Twenty-two China high-yield bond issuers, all related to the property sector, have either defaulted on their U.S. dollar-denominated bonds or deferred repayment with bond exchanges since the start of this year, analysts Kenneth Ho and Chakki Ting wrote in a report Friday.

“Given the pick up in stresses, we raise our FY22 China Property HY default rate forecast to 31.6% (from 19.0% previously), which was our previous bear case assumption,” the analysts said.

They also raised their estimate for the Asia high yield corporate default rate to 15.5%, up from 9.3% previously, since Chinese property dominates the category. The new forecast is slightly lower than the 17.8% default rate last year, according to the report.

Real estate and related industries account for more than a quarter of China’s economy, according to Moody’s estimates.

Beijing has tried to tamp down on speculation in its once-hot property market. In the last two years, regulators have focused specifically on reducing property developers’ reliance on debt for growth. Some companies have adjusted, but others like Evergrande have worried investors with the size of their debt and potential fallout from large-scale default.

“We are unlikely to see a broader recovery in China Property HY until property sales begin to show signs of a rebound,” the same Goldman analysts wrote in a separate report Friday.

“We believe further easing measures are likely required before property sales can recover, particularly with Covid restrictions in place across a number of cities in China,” they said, noting they expect stronger developers will perform much better than weaker ones in the current environment.

Since March, mainland China has faced its worst Covid outbreak in two years, resulting in travel restrictions and stay home orders in many parts of the country, especially the metropolis of Shanghai.

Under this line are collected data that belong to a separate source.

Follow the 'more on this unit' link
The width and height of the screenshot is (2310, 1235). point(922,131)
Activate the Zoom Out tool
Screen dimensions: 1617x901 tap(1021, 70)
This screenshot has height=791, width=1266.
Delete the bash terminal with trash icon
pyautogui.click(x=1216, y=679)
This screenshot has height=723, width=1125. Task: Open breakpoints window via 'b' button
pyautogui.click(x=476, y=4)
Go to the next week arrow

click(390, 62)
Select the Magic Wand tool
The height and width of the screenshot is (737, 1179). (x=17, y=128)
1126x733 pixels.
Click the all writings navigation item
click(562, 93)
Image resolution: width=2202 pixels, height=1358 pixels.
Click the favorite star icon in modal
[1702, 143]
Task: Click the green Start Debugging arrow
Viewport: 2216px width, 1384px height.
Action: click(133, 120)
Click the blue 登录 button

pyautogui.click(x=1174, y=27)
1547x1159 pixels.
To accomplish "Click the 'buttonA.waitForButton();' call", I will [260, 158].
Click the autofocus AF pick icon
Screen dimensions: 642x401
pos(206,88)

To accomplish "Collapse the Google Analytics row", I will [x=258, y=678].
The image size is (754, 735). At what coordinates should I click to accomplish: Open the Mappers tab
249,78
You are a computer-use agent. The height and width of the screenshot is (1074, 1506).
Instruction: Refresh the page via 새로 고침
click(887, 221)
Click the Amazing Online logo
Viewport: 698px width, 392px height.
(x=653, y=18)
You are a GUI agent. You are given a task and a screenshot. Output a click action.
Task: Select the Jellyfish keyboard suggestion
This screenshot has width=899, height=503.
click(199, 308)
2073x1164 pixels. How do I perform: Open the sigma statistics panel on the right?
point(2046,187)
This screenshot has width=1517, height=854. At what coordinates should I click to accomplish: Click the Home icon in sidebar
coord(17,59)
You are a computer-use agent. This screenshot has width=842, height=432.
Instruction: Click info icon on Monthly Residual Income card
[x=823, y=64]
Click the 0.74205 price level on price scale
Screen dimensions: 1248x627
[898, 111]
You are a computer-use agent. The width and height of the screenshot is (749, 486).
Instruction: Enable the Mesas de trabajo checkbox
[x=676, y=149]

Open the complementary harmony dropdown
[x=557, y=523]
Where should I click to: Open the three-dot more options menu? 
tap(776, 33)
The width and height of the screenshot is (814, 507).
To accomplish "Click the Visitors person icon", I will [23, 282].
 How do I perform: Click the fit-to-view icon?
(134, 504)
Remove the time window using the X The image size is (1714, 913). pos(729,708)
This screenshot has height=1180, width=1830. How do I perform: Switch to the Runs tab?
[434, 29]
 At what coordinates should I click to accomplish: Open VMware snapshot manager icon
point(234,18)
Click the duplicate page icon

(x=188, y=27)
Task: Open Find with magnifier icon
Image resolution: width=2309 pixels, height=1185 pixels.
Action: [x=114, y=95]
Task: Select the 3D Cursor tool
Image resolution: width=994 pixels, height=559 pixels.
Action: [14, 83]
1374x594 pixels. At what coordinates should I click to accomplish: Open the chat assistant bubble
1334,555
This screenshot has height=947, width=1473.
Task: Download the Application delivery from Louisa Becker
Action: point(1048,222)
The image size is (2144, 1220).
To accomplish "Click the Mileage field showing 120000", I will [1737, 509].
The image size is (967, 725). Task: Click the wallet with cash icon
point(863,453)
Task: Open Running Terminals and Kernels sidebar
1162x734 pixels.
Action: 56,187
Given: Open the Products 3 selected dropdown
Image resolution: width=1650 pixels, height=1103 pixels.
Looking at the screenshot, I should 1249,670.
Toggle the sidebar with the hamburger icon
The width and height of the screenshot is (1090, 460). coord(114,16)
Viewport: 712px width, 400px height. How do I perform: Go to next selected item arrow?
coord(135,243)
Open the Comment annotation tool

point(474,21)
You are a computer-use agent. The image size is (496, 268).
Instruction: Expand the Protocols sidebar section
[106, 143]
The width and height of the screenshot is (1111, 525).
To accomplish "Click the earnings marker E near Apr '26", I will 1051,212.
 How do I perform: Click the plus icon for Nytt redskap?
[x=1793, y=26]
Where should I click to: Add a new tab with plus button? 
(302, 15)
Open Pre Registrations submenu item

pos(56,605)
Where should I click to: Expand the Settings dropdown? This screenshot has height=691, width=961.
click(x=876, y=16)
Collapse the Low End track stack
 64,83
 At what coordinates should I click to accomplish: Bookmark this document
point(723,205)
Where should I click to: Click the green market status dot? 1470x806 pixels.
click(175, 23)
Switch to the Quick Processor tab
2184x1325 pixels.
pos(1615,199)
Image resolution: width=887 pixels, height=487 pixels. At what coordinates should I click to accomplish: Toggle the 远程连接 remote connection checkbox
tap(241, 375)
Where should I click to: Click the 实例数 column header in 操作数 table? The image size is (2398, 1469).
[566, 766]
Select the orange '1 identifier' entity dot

With agents and potential buyers unable to view properties — on top of an already weak market — sales have plunged.

Daily property transaction volume across 30 major cities was down 50% year-on-year in May, according to separate Goldman analysis released Monday.

This month, Chinese authorities cut mortgage rates and a benchmark for those rates. Several local governments have also reduced down payments or announced other measures to make it easier to buy property locally, according to state media.

The central government’s rate cuts send a significant signal of policy support for the property market, Larry Hu, chief China economist at Macquarie, said in a note Friday.

He pointed out that for the past two years, Beijing’s property policy has been so tight that the average mortgage rate has been higher than the average loan rate, which he said is “highly unusual.”

April will likely have been the low point for the property sector this year, Hu said. In his view, unemployment has climbed so high, while property and credit demand have fallen so much, that “policymakers have no choice but to take actions for saving the housing market.”